1963 : Anquetil se prépare à entrer complètement dans l'histoire en étant le premier à gagner 4 fois le Tour de France. Mais en ce numéro 27 de janvier 1963, la Une de mon magazine préféré présente Anquetil en chasseur.
Ce voyage au bout du monde s'est déroulé durant l'inter-saison en Nouvelle-Calédonie. Sur cette une, Jean Stablinski, champion du monde en titre, et Rudy Altig (me semble-t-il ?) accompagnent Maitre Jacques.
"Miroir du cyclisme" inaugure en cette année 1963 un numéro spécial qui va devenir un classique.
Le numéro 29 présente le prochain Paris-Nice en montrant Anquetil sous la neige lors d'un paris-Nice passé. Et cette édition 1963 de la "Course au soleil" fut remportée par le Normand (pour la troisième fois).
Les "photos couleur à encadrer" font leur apparition en avril 1963. Ce fut un incontournable du Miroir jusqu'au début des années 70, avant d'être remplacé en 1972 par les non moins fameux posters.
En ce début d'année 1963, Pellos fait une revue de détail des forces en présence pour la saison à venir, avec son talent habituel.

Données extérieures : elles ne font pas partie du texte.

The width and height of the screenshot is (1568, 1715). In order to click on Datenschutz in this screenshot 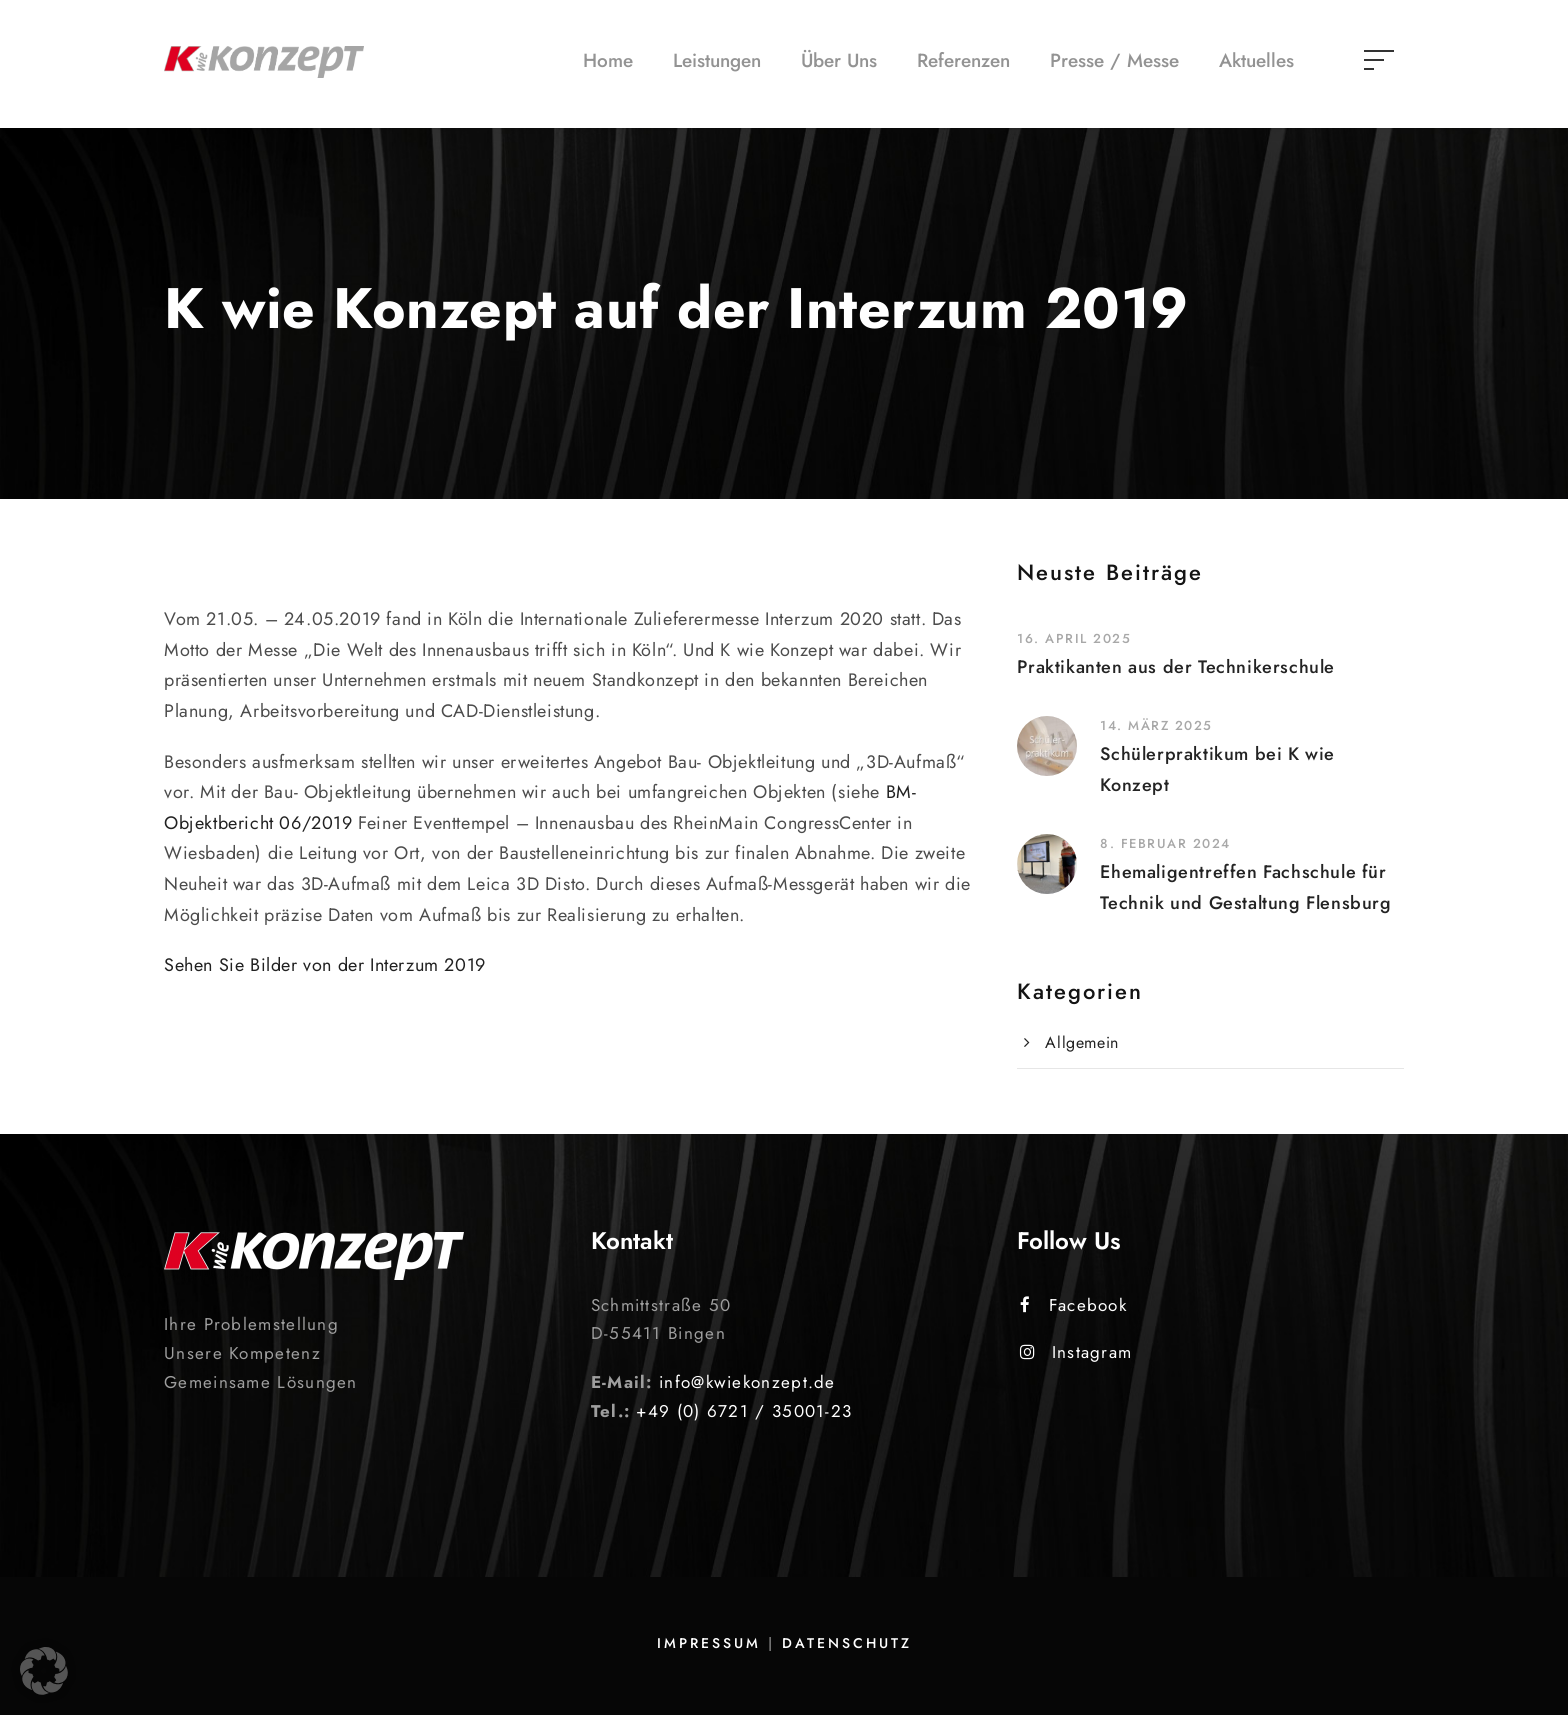, I will do `click(847, 1643)`.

Si dans le numéro 30, Joseph Groussard, vainqueur de Milan-San Remo, fait la Une, Anquetil est le héros du dessin de Pellos en avant-dernière page.

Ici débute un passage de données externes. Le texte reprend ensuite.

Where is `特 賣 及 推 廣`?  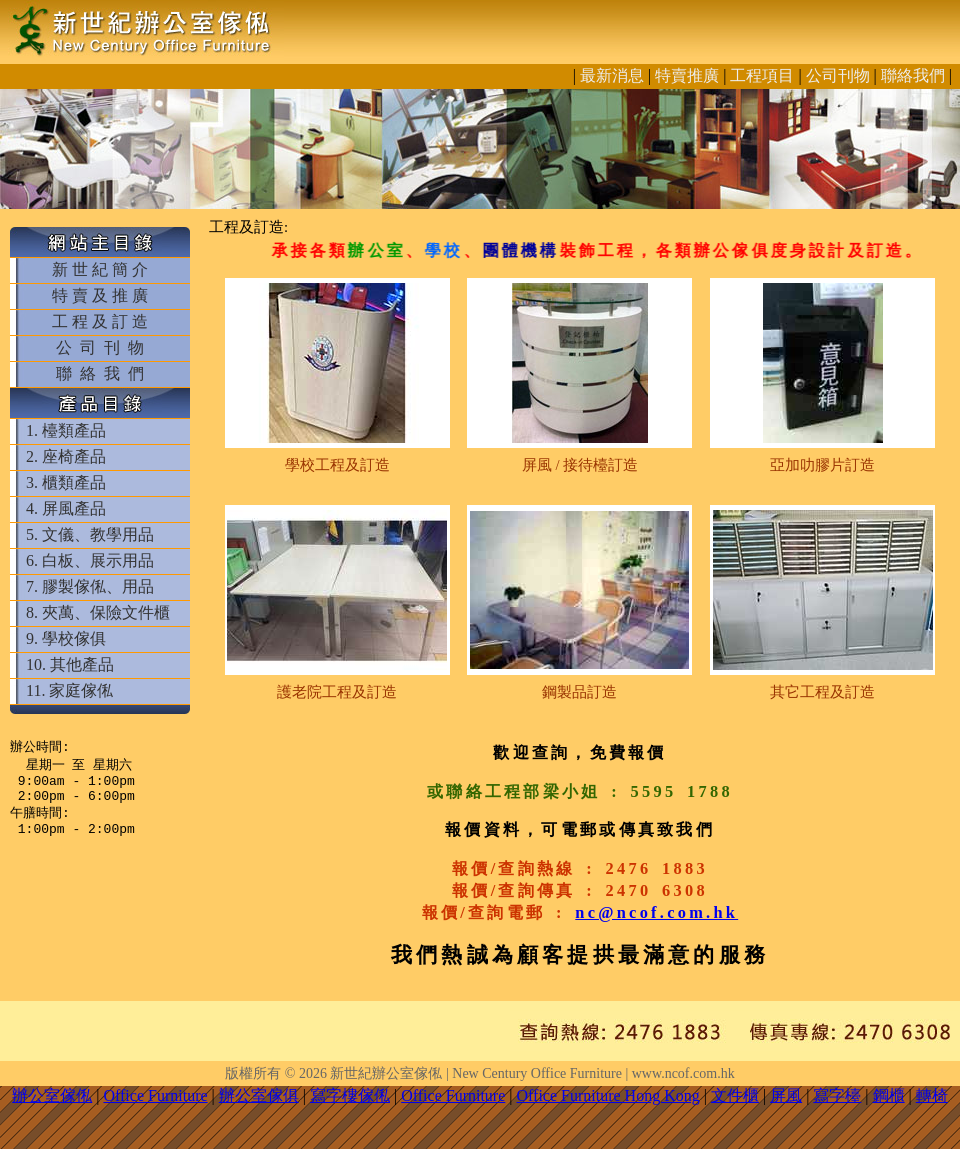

Le numéro 31 de mai 1963, présente Altig à la Une mais en page 2 Pellos croque les aventures des champions, chanceux ou malchanceux, du début de saison.
Puis, le Tour de France approchant, Anquetil revient à la Une, avec Poulidor et Van Looy, pour ce numéro de présentation du prochain Tour, la traditionnelle carte murale occupant, comme d'habitude, le centre de la revue.
Quelques jours après le départ de ce Tour 1963, cette Histoire du maillot jaune parait. Et bien sûr les deux champions français font la une : Anquetil - Bobet, Bobet -Anquetil. Il manque Philippe Thys qui lui aussi avait gagné trois Tour de France.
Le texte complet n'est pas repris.